Il faut dire la même chose du Sacramentaire de saint Gélase ou de saint Grégoire, lequel Sacramentaire était l'Ordre romain suivant que ces grands papes l'avaient rédigé. Le Sacramentaire de saint Grégoire , que le docte Ménard nous a donné et qu'on appelle la Messe de saint Eloi, est le plus ancien que nous ayons ; et selon les savantes remarques de cet auteur (1), il paraît accommodé aux usages de l'Eglise de Noyon aux environs du huitième siècle.

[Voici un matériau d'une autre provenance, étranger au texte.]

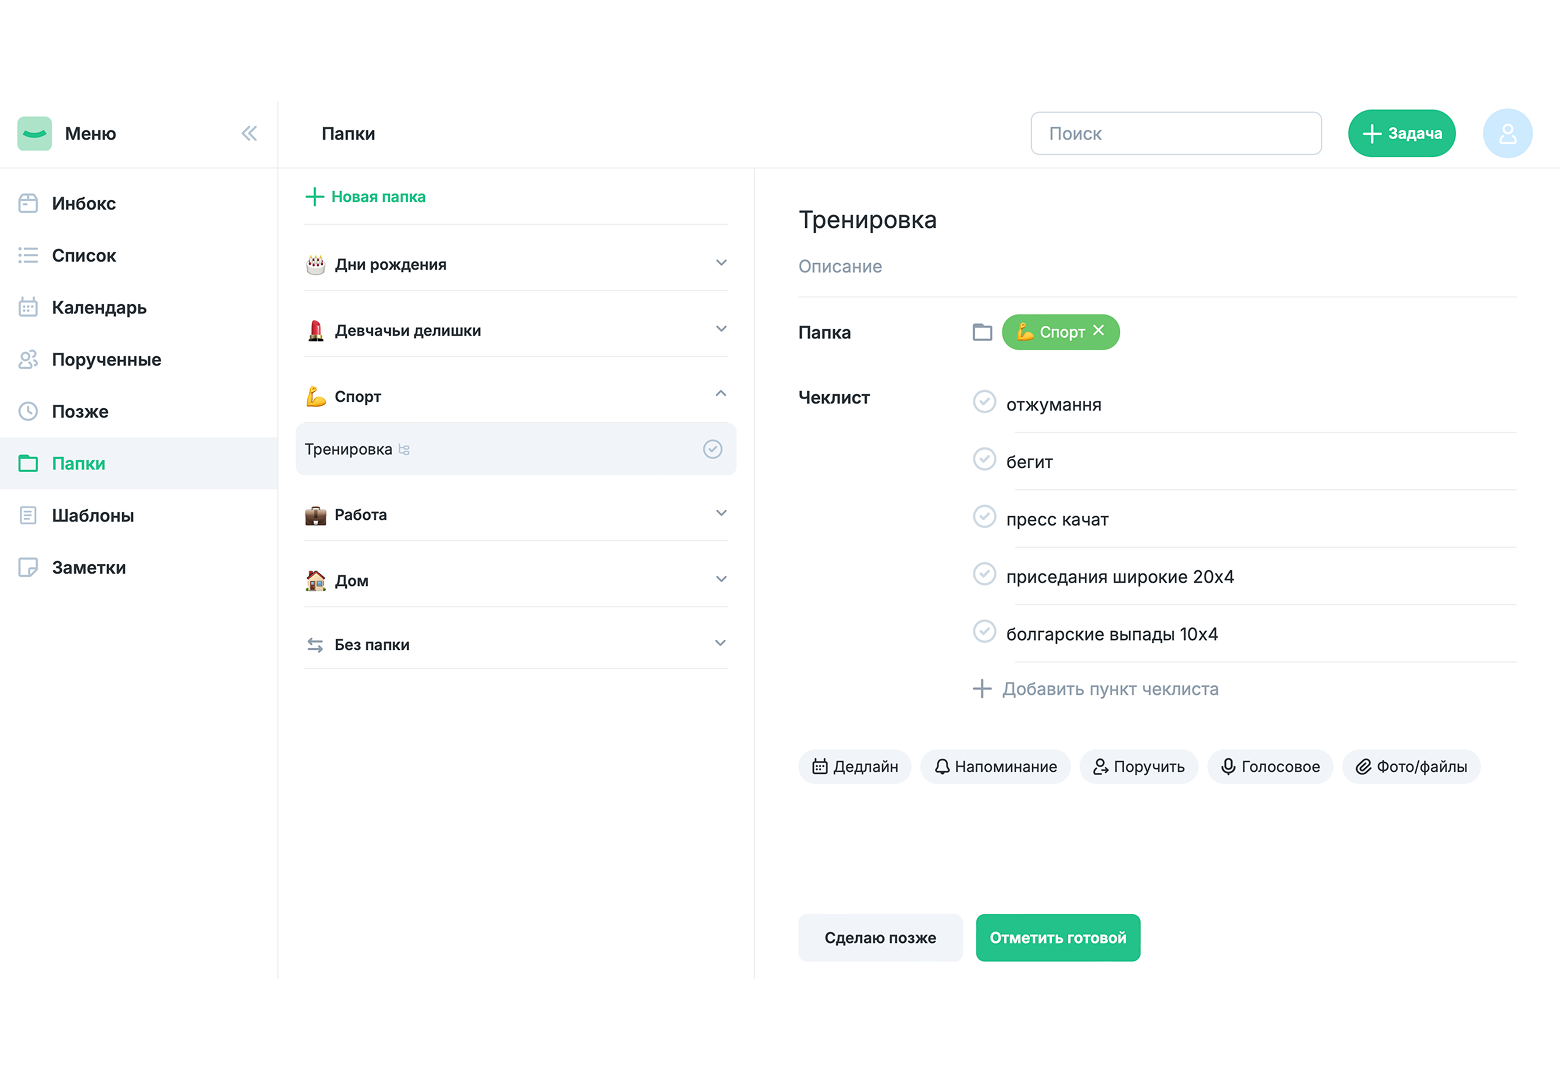Open Позже via the clock icon

click(28, 411)
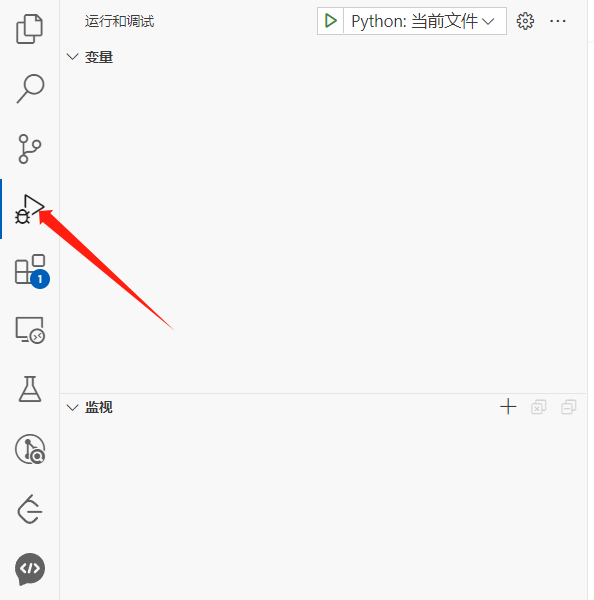This screenshot has height=600, width=594.
Task: Open the Extensions view with badge
Action: click(32, 271)

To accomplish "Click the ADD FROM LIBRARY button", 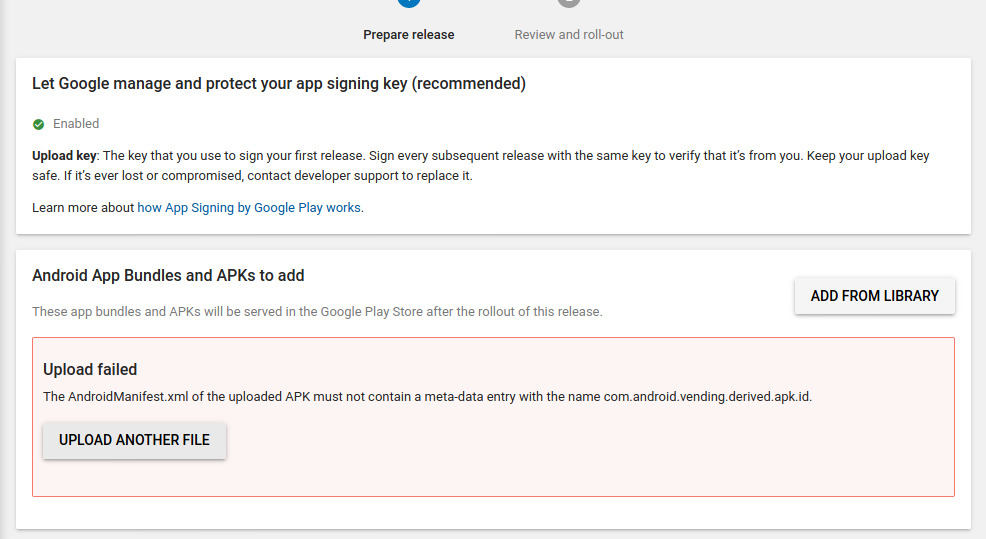I will pos(875,296).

Voici donc ce que nous lisons dans ce livre pour l'office du Jeudi saint : « Cela fait, après avoir lavé les mains, le pontife va devant l'autel, et tout le peuple communie en son rang, et on garde de ce même sacrifice pour le lendemain, afin qu'on en communie (2). » Et pour montrer qu'on ne gardait que le corps, on voit dans l'office du Vendredi saint : « Les deux premiers prêtres, après avoir salué la croix , s'en vont incontinent dans la sacristie , ou à l’endroit où l'on aura posé le corps du Seigneur, qui a été réservé de la veille, le mettant sur la patène : un sous-diacre tient devant eux le calice avec du vin non consacré, et un autre porte la patène avec le corps du Seigneur ; l'un des prêtres prend de leurs mains la patène et l'autre le calice, et les portent sur l'autel nu (2), » c'est-à-dire sans aucun parement ; car on les ôtait à ce jour comme on fait encore : « Le pontife cependant se tient assis jusqu'à ce que le peuple ait achevé de saluer la croix, et pendant que le pontife ou le peuple salue la croix, on répète toujours l'antienne : VOILA LE BOIS DE LA CROIX , » qui est celle que nous chantons encore aujourd'hui, à la fin de laquelle il y a ces mots : Venez, et adorons-le. Aussi ce qu'on appelle en ce passage salutation de la croix, s'appelle adoration en d'autres endroits, du temps même d'Alcuin. Cet auteur, en interprétant dans l'Ordre romain la salutation de la croix, dit : « Quand nous adorons la croix, il faut

 

1 Prœf. Men. — 2 Lit. Sac. Men., p. 69.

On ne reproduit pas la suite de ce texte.